Minnesota Senate District 19
Kate Falvey – DFL, of Faribault:
I support the full legalization of recreational marijuana in Minnesota. We are most of the way there, since cannabis products have been legal for medical use for a while and as of July 1, 2022, the sale of edibles and beverages with THC in them became legal. Legalizing recreational marijuana fully in Minnesota will boost the economy through expansion of current and creation of new cannabis businesses and increased tax revenue. Many other states have successfully implemented regulations, licenses, and laws pertaining to recreational marijuana use. It would not be difficult to research, discuss, and adapt these policies for our needs in Minnesota. There are virtually NO cases of someone overdosing from marijuana use. The amount of THC one would have to consume to OD is astonishing. In comparison, alcohol overdoses are sadly a common occurrence, especially among young people. Regular consumption of alcohol not only affects the brain, as marijuana does, but also wreaks havoc on other organs in the body.
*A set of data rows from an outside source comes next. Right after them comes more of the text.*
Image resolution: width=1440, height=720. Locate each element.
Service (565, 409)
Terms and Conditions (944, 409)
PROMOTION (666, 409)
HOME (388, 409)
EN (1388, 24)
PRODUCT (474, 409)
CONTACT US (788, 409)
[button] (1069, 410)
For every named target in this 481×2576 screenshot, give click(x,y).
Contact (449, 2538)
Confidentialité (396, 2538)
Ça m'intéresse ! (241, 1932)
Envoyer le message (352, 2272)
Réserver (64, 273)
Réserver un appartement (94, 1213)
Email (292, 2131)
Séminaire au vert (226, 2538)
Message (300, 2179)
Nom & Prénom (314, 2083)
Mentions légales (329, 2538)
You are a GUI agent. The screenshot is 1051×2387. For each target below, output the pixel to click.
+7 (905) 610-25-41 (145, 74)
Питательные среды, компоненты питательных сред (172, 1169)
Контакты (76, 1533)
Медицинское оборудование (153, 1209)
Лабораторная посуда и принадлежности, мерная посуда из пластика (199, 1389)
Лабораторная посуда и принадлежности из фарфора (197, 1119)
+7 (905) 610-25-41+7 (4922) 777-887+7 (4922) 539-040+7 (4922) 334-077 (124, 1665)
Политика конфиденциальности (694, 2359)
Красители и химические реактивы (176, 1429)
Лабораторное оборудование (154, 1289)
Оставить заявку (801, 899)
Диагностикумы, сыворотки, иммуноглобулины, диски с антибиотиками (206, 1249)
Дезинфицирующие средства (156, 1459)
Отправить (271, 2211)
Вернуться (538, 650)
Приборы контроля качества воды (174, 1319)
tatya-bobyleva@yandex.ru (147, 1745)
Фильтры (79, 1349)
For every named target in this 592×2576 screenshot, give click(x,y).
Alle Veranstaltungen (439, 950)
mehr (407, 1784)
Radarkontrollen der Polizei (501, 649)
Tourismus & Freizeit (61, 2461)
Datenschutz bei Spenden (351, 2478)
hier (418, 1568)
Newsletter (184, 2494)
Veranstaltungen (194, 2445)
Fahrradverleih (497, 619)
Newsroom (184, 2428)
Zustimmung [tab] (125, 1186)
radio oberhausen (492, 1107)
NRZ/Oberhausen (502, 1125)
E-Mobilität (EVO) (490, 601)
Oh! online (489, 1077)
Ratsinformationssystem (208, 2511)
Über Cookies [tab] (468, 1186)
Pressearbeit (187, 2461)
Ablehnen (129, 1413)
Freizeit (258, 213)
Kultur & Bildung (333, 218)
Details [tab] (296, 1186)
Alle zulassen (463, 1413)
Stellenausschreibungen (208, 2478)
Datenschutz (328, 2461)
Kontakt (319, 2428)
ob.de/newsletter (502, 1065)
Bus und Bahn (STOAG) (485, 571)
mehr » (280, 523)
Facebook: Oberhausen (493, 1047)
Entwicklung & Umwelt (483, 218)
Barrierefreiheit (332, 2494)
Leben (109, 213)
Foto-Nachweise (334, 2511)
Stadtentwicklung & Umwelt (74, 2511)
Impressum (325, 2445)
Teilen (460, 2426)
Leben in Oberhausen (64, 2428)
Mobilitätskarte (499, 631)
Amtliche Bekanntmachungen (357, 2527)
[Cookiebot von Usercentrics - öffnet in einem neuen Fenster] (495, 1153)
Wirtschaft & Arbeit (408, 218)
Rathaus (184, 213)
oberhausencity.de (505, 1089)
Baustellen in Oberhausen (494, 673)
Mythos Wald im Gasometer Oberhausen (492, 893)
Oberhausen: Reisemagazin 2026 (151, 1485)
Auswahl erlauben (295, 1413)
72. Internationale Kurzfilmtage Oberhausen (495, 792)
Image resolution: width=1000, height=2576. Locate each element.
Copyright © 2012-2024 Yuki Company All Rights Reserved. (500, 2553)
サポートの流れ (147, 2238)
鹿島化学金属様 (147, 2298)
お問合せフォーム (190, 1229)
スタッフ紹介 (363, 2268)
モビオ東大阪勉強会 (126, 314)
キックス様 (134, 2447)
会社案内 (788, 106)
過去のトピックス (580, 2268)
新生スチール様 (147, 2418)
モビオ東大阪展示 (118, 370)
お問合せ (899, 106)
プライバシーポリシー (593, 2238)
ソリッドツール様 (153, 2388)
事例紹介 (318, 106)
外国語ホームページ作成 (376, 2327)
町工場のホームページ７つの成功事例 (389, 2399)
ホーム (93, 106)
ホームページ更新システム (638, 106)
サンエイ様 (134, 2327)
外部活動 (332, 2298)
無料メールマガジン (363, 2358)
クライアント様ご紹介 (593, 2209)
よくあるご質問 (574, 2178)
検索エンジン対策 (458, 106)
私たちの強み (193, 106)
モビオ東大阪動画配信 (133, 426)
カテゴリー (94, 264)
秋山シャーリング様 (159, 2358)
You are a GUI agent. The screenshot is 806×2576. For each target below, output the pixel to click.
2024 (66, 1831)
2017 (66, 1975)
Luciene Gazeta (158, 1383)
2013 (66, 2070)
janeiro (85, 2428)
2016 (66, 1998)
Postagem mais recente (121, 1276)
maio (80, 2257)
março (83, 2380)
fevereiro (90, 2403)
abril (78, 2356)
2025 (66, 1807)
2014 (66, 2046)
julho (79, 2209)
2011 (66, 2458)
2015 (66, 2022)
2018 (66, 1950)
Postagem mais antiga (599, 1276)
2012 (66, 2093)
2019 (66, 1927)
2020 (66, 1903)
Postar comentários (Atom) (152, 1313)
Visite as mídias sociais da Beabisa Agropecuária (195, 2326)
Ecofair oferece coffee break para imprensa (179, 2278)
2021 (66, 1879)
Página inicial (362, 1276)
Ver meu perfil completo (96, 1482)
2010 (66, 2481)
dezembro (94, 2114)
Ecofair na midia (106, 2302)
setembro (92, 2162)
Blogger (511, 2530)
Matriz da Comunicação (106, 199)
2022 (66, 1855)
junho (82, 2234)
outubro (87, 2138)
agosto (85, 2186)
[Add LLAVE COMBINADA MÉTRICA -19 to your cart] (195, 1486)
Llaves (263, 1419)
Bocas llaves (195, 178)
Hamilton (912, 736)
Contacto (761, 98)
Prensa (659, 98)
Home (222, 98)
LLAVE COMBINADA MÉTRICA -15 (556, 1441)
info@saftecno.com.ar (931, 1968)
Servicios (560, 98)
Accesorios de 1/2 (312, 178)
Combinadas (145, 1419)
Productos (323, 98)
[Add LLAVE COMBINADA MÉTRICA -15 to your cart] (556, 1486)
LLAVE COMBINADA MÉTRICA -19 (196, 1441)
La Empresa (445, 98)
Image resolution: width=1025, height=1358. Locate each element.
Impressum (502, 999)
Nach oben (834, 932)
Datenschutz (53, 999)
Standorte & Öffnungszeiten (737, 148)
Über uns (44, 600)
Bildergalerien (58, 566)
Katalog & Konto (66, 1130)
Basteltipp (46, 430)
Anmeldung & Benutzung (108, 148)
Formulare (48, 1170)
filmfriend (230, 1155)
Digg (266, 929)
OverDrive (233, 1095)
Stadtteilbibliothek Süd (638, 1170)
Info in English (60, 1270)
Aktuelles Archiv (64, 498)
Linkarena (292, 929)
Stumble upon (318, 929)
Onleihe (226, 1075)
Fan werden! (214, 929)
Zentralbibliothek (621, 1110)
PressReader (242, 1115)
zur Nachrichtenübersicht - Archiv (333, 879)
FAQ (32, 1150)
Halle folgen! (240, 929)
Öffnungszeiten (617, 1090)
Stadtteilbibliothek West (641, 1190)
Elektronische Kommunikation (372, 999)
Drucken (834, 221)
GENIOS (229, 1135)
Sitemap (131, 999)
The liver is affected and most people forget how much sugar is in alcohol which can lead to diabetes. Yet, all forms of alcohol are legal and most forms of marijuana are not.
John Jasinksi – R (i-24), of Faribault:
Minnesota Senate District 23
Gene Dornink – R (i-27), of Brownsdale:
Full recreational marijuana is not something I support. Keeping marijuana out of the hands of our children is one of the most important reasons. New studies are coming out that demonstrate the damage to a developing brain. Making it more accessible will make it harder to keep away from our children. Minnesota has more than 3,000 alcohol-related accidents per year and about 25,000 DWI arrests per year. We don't have a way for law enforcement to test a driver they suspect is high, although I authored a bill to launch a pilot program on new technology. Additionally, employers are concerned drug testing may not protect their employees with heavy or motorized equipment, and employees who legally use marijuana may be putting their job at risk if the test isn’t accurate. Finally, the Federal Government still lists marijuana as a Schedule 1 drug, and despite complete Democrat control, they have not made the move for nation-wide legalization either. I think a higher priority would be to reform our medical marijuana program to reduce costs and make it easier to navigate. As improvements are made to the medical use of marijuana, it's important to keep the broader public safety a top priority.
Lisa Hanson – R, of Hayward:
Brandon Lawhead – DFL, of Austin:
Next week’s question
Though some would say we live in the land of sports heartbreaks, Minnesota lawmakers will likely take up the question of legalizing sports betting again this session. It started last year with a promising bipartisan push, and alignment with the state’s gaming tribes – but still stalled, after a Senate committee added licenses for two horse racing tracks to the bill. The Minnesota Indian Gaming Association objected to the addition.
If the point is more about bringing the industry into a regulated market than it is about tax revenue, would you support making sports betting legal?